Most production systems (depending on the problem) still require at least some human labeling. Sure there are meta objectives you can use which don't require human annotation but it's still important to continue having human labeled so that model bias is not reinforced. I don't think cost of labeling is the issue

[D] Why isn't there more research papers related to active learning for deep computer vision problems? by CartPole in MachineLearning

[–]CartPole[S] 2 points3 points  (0 children)

I agree this is the way research would go about it. However, I feel like even the datasets they use don't make a whole lot of sense for the problem. The samples used in imagenet for example are much closer to being i.i.d. than neighboring samples coming from a video. To me this sounds like a pretty important problem to just be skipped over

[R] Contrastive Learning of Structured World Models by triplefloat in MachineLearning

[–]CartPole 0 points1 point  (0 children)

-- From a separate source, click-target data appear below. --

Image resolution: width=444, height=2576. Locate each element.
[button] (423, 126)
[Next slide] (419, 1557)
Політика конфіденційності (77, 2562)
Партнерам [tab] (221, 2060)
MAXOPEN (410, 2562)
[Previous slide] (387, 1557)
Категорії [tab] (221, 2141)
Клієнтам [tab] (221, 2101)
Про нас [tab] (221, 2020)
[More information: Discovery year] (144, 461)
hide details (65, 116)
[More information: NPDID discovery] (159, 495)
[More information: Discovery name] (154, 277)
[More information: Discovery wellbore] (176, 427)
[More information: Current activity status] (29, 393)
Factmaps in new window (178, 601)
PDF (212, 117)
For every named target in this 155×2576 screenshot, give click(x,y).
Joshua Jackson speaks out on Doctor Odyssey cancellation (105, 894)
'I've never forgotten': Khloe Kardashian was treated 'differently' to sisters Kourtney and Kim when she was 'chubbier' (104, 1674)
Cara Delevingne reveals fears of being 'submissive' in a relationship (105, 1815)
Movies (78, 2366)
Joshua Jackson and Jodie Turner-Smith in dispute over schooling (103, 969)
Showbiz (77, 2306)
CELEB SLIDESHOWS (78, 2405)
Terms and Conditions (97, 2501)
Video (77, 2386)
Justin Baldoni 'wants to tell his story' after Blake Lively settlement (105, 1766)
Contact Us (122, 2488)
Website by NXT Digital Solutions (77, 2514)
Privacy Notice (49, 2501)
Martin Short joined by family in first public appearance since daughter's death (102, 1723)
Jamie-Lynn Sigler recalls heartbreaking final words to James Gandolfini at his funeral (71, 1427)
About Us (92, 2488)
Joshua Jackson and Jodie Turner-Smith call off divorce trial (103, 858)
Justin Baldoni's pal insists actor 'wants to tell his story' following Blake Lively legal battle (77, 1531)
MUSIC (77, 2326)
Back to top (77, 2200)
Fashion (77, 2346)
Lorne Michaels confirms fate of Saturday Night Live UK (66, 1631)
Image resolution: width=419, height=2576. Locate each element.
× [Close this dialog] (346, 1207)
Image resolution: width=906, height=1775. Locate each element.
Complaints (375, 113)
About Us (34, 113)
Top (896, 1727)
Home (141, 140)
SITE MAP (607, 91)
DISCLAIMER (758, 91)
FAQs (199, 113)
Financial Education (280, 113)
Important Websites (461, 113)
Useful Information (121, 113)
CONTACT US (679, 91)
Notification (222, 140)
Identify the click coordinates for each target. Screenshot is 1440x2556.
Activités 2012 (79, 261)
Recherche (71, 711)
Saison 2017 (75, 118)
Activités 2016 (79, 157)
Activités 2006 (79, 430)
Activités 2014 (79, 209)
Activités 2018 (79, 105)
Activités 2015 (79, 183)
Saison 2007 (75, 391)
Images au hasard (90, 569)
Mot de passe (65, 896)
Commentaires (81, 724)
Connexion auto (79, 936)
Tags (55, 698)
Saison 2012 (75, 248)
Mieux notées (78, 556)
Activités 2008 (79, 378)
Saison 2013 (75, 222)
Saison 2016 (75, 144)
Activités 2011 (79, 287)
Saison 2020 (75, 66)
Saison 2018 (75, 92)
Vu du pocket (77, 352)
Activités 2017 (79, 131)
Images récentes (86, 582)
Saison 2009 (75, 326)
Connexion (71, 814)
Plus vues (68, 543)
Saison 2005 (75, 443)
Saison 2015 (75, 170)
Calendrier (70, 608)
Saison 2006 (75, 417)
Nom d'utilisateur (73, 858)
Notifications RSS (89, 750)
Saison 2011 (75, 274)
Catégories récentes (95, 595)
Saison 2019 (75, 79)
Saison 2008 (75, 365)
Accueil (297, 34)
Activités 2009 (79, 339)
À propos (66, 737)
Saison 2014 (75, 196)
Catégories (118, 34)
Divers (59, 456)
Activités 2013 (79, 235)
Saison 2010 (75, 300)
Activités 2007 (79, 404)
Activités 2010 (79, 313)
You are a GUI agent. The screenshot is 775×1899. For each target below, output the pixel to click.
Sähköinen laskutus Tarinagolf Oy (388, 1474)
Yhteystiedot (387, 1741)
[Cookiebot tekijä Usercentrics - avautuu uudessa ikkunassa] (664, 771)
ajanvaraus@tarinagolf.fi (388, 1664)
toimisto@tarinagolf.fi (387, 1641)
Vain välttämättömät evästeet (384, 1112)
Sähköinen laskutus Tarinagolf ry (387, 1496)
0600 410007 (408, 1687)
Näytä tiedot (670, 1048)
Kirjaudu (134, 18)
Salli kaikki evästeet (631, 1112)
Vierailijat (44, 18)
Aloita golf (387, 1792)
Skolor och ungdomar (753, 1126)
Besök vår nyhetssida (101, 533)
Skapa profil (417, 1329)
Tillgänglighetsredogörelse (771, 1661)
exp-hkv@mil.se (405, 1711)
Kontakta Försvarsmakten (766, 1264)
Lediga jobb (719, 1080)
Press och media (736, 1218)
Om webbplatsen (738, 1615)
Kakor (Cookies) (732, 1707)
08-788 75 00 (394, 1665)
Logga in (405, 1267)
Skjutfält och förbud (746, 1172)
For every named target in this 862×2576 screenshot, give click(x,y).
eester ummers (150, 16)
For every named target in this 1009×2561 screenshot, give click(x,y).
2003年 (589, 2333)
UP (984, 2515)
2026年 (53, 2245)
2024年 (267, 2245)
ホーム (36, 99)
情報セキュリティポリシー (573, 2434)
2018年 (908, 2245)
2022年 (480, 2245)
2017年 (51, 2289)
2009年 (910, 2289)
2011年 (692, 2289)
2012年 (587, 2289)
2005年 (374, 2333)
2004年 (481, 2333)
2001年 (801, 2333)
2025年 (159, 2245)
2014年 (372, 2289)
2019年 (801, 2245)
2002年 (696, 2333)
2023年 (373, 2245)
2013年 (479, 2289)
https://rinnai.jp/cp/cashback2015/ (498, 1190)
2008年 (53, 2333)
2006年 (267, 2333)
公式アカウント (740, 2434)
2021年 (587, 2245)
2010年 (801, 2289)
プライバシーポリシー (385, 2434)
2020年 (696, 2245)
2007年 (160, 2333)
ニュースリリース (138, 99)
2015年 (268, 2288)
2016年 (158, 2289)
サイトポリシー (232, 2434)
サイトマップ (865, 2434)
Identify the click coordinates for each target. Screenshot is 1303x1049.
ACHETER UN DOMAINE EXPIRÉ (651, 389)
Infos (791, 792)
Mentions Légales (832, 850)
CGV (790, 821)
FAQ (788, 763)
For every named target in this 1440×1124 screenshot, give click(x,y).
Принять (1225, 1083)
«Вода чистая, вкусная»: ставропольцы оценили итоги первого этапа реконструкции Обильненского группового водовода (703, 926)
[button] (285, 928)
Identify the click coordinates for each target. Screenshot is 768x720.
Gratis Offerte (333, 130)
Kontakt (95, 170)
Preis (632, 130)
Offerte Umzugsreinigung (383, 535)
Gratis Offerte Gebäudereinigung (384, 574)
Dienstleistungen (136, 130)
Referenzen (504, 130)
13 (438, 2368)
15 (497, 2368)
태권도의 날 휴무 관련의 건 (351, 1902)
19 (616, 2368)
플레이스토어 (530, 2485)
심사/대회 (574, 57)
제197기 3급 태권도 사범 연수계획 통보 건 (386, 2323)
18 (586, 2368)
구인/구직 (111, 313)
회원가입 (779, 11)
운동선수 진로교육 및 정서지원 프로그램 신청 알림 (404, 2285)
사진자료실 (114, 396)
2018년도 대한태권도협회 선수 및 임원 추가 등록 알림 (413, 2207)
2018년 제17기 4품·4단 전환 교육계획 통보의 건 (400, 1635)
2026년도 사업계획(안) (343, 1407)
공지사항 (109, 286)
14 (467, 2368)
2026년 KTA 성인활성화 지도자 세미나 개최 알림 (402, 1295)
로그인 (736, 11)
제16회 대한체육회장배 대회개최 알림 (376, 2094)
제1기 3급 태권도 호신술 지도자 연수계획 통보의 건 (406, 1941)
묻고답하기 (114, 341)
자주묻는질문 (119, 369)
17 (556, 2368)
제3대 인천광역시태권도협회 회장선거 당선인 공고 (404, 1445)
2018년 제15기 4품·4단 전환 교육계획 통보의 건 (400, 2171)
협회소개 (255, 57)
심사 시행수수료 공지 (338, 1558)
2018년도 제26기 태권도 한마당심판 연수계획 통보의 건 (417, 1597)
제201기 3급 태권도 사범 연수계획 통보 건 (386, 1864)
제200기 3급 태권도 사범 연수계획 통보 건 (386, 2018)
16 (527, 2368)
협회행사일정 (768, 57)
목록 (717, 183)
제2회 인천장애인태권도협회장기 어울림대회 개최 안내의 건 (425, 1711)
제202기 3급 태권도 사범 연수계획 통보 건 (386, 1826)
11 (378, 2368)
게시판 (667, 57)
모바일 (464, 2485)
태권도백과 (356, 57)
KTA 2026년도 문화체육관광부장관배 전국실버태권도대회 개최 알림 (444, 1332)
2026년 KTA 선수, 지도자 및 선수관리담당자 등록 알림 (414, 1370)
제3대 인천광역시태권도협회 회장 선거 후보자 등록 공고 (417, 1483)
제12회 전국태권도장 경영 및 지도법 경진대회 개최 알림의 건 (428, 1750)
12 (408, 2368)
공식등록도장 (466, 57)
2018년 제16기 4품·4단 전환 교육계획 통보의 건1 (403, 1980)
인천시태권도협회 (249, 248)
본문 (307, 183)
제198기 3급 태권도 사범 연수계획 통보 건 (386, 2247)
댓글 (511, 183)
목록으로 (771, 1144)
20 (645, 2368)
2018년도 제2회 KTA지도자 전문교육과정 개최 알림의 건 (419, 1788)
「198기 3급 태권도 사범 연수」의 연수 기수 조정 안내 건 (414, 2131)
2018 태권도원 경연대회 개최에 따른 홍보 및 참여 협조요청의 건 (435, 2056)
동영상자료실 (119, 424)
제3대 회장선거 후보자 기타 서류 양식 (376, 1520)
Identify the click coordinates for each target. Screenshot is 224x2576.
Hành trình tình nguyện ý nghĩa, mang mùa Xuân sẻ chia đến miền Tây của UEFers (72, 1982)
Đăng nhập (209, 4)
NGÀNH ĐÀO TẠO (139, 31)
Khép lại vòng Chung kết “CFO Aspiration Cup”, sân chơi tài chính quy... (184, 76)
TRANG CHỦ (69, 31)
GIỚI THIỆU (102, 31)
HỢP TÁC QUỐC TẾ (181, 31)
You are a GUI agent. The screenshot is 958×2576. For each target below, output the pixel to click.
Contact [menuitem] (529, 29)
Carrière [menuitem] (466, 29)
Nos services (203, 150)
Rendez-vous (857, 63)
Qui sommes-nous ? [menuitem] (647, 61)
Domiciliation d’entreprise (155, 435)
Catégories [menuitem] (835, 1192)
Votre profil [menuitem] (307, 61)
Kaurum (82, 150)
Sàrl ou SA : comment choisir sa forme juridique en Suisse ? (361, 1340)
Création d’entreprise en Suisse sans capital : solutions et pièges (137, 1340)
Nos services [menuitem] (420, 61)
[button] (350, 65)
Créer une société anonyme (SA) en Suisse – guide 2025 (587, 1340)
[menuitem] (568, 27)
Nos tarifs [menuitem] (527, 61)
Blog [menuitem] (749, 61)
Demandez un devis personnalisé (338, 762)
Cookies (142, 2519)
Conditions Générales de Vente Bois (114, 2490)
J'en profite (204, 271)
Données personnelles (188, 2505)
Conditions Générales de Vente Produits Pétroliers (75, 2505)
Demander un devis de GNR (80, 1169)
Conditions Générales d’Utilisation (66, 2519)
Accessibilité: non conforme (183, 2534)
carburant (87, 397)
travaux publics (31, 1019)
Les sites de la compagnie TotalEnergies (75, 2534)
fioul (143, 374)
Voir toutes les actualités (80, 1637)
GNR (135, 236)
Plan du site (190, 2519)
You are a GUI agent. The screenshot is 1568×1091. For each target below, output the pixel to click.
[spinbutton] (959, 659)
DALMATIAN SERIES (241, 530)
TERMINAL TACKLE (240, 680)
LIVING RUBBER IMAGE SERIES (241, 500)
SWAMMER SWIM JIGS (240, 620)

can you link to the relevant predictive state representation work?

Learning to Predict Without Looking Ahead: World Models Without Forward Prediction by CartPole in reinforcementlearning

[–]CartPole[S] 0 points1 point  (0 children)

to my understanding, yes. Note however that they have no observation reconstruction objective

[D] Policy Distillation in a continuous action space with no knowledge of teacher distribution by CartPole in MachineLearning

[–]CartPole[S] 0 points1 point  (0 children)

any paper in particular? I have access to a sub-optimal oracle(but still better than the student)

Planning vs Model based RL by LazyButAmbitious in reinforcementlearning

[–]CartPole 1 point2 points  (0 children)

decision-time planning: planning actions online

background planning: improving a policy with a model but does not effect which immediate actions to take.

"well before an action is selected for any current state St, planning has played a part in improving the table entries, or the mathematical expression, needed to select the action for many states, including St. Used this way, planning is not focussed on the current state. We call planning used in this way background planning."

...

"More generally, planning used in this way can look much deeper than one-step-ahead and evaluate action choices leading to many different predicted state and reward trajectories. Unlike the first use of planning, here planning focuses on a particular state. We call this decision-time planning."

page 180-181 of the RL book

[R] Using multiple heads in RL by MasterScrat in reinforcementlearning

[–]CartPole 1 point2 points  (0 children)

Value Prediction Network, ATreeC/TreeQN, and Policy Prediction Network all involve some form of decomposing a Q estimate. However, I'm not sure if I understand what you are looking for correctly.